Community Service Leadership Seminar
Mid Central Community Action (Trailside Subdivision Project)
Mid Central Community Action is a not-for-profit organization who’s goals are to help individuals and families reach self sufficiency. This is done by forming partnerships with varieties of local governmental bodies, private businesses, educational institutions, and other human services. One of the partnerships that MCCA is involved in is the Twin Cities Neighborhood Redevelopment Partnership. This partnership is a collaboration of MCCA, Inc, State Farm Bank, the City of Bloomington, and the Town of Normal. This partnership was formed to help families to achieve home ownership by providing counseling, referral, and encouragement. Another objective of the partnership is to improve neighborhoods and make them safer and healthier. One of the latest projects on neighborhood development through these partnerships is Trailside Subdivision.
Some years ago, the old Beich Candy Factory went up in flames and therefore leaving an available location for redevelopment. Originally, the area was to become a center for non-profit offices, but there weren’t enough agencies looking for space. MCCA teamed up with several agencies to build 23 affordable homes at the site. According to Rick Barrera of MCCA, the goal was to build a market rate home, then find the subsidies and the loan packages that can bring the mortgages down for the homeowner. This area became known as Trailside Subdivision.
This subdivision is located at the corner of Lumber and West Grove Sts in Bloomington. The homes are handicap adaptable and they are visitable. They are adjacent to the Constitution Trail and Alton Depot Park. According to Rick Barerra of MCCA, the homes sell between $130,000-$140,000, and depending on the type of assistance provided, they can be bought for even lower. These homes consist of 2 and 3 bedroom homes with 1 or 2 car garages. Some have basements and some do not.
The rooms are proportionately sized with ample closet space. Basements are ready to be finished with rough-ins for a bathroom, and egress window. Each kitchen has a state of the art design with room for a breakfast table and raised panel cabinetry. The homes are built Fortified for safer living and equipped with high efficiency central air conditioning and heating systems along with double insulated windows.
This project was meant to create affordable housing in the City of Bloomington. Funding for the project has come from a variety of government and not for profit sources. As a result, the bottom line is greatly reduced for people so that they can be on their way to purchasing a home that may have otherwise been impossible. Some examples of the homes are a 2 bedroom selling at $130,000, a 3 bedroom for $132,000 with no basement, and a 3 bedroom for $140,000 with a basement. The plan was to build 23 homes total. There was a stop at 4 at one point due to the homes costing more than what they were selling and the builders wanted to make sure they weren’t building too many at a time without selling. This would minimize holding cost. No information was provided as to how much MCCA paid for the homes.

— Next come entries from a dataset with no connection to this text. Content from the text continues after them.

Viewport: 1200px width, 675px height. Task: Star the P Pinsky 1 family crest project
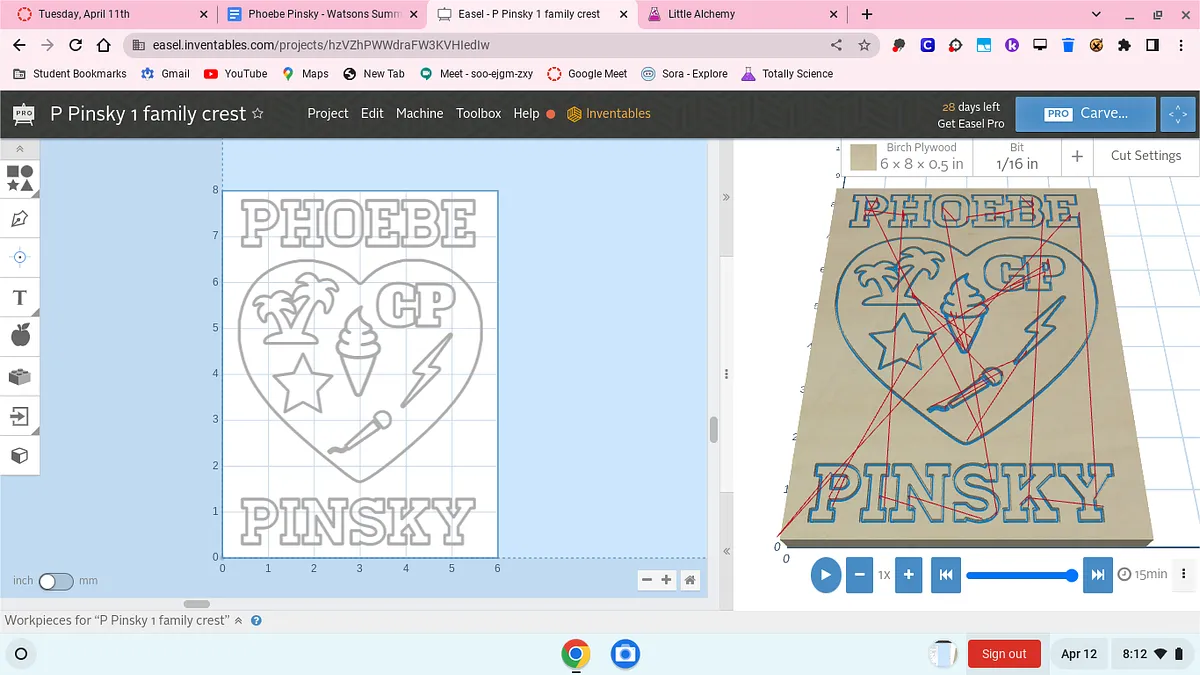258,114
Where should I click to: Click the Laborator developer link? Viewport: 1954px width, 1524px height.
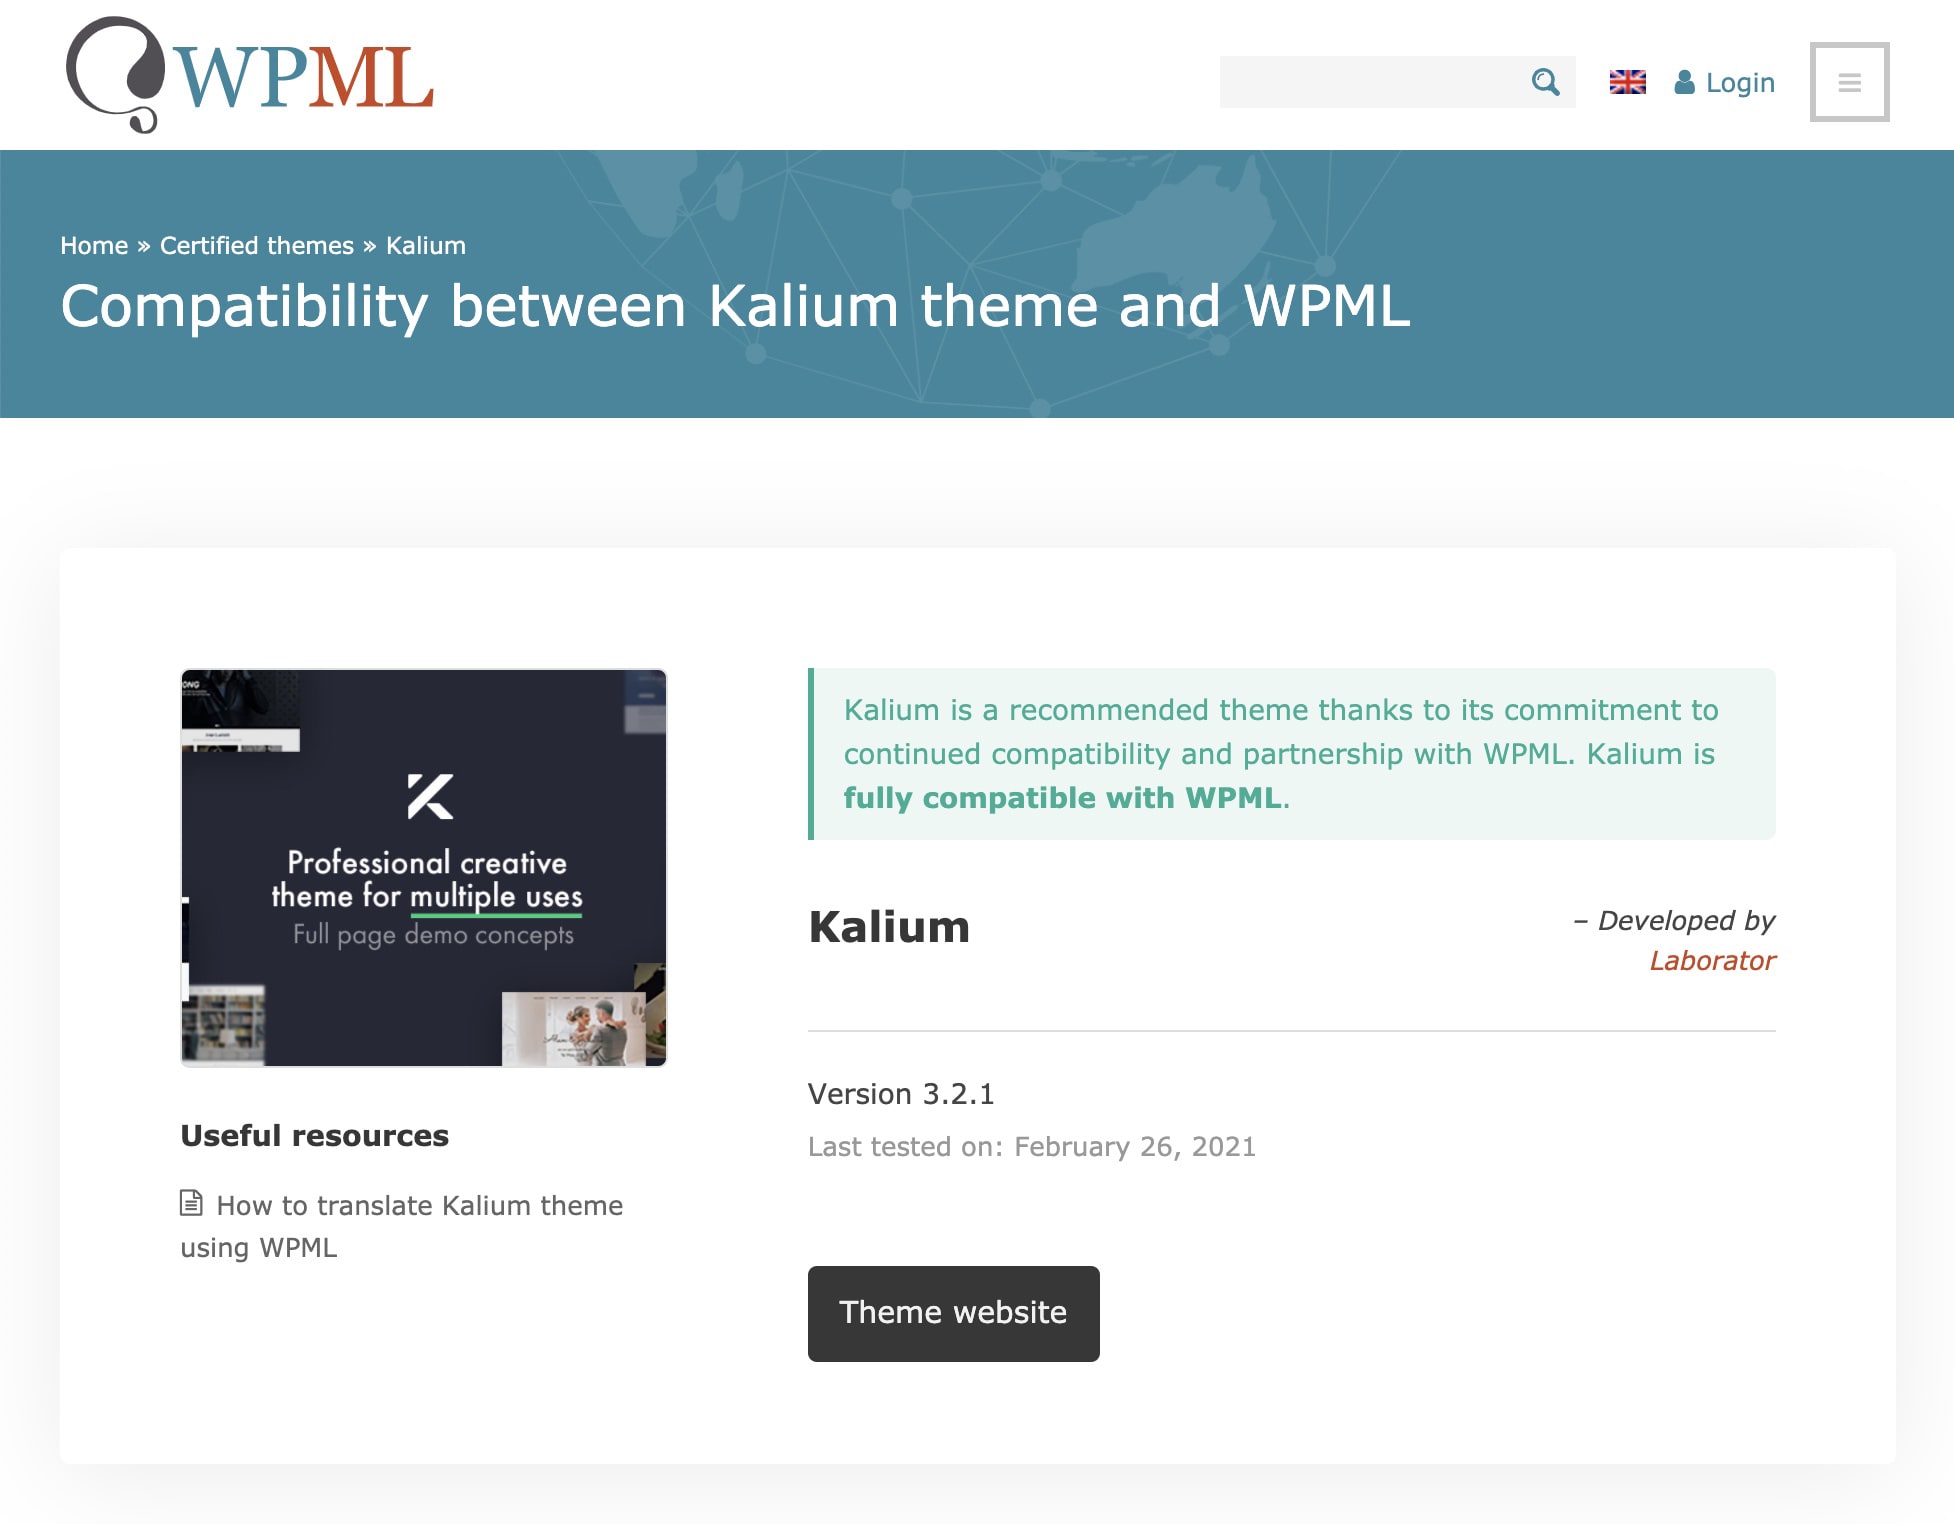(x=1710, y=959)
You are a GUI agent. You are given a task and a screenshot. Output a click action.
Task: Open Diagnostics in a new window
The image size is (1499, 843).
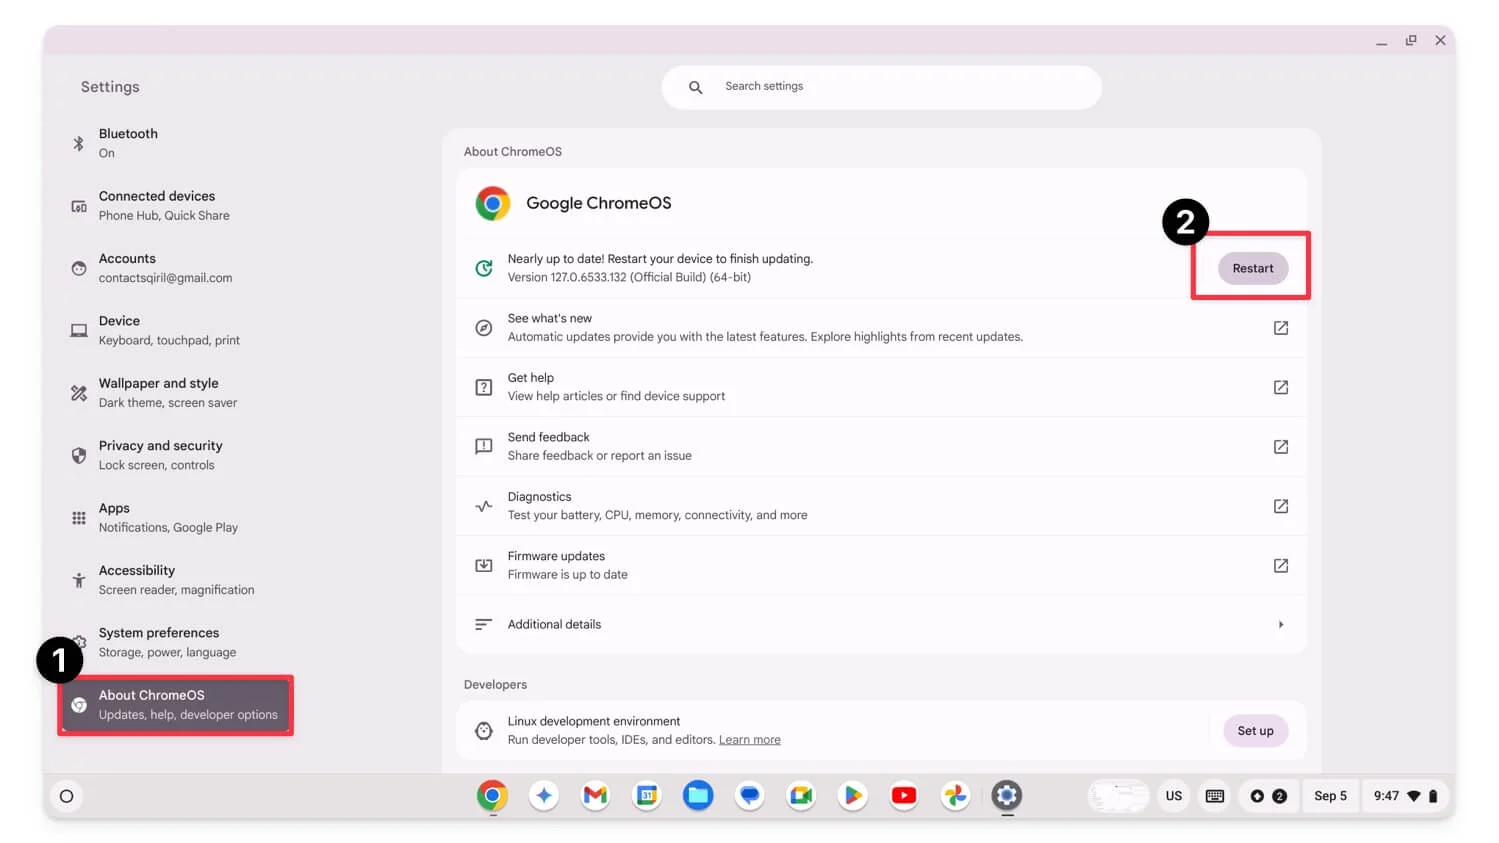click(1280, 506)
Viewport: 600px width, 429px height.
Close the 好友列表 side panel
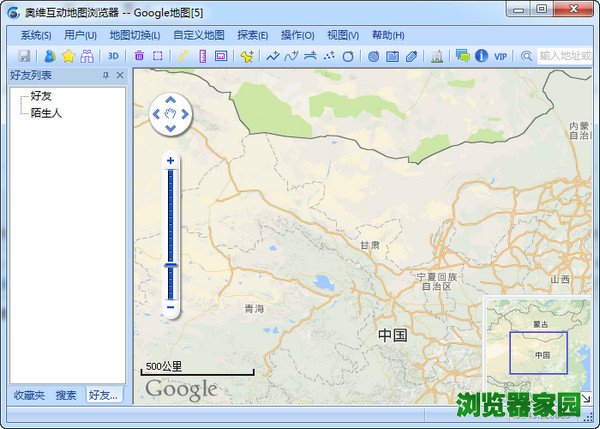click(120, 76)
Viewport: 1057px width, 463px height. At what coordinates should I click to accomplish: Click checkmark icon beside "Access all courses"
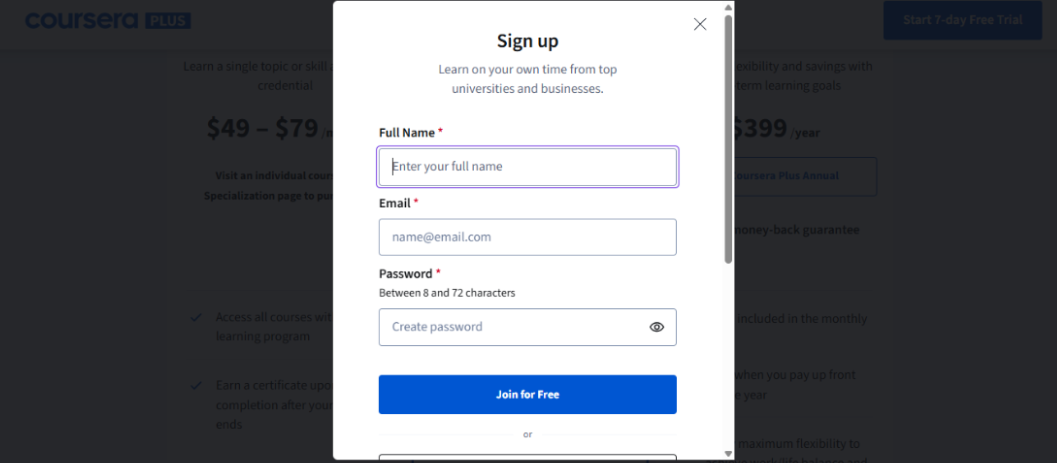point(197,318)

There are many different opinions as to whether or not this redevelopment is a good idea. To some, it is because it allows lower income families to be able to afford quality, energy efficient homes. To others, it’s a bad idea because the wealthier people of the area said they don’t want poor people moving to their area causing trouble and disturbing the peace and quiet. This is one of the NIMBY (Not In My Back Yard) areas.
Would I recommend this program? Yes. This program allows people to be able to afford quality homes and not settle for homes with little to no quality. By being built in poorer neighborhoods, it can help improve the health and safety of these neighborhoods by building these nicer and more eco-friendly homes. More families would move to the area and can make the neighborhood more family friendly. Other solutions to this program are to not only make homes affordable for purchase, but to also make them affordable for renting. Not all persons who want a nice home have the credit or income to get approved for a mortgage.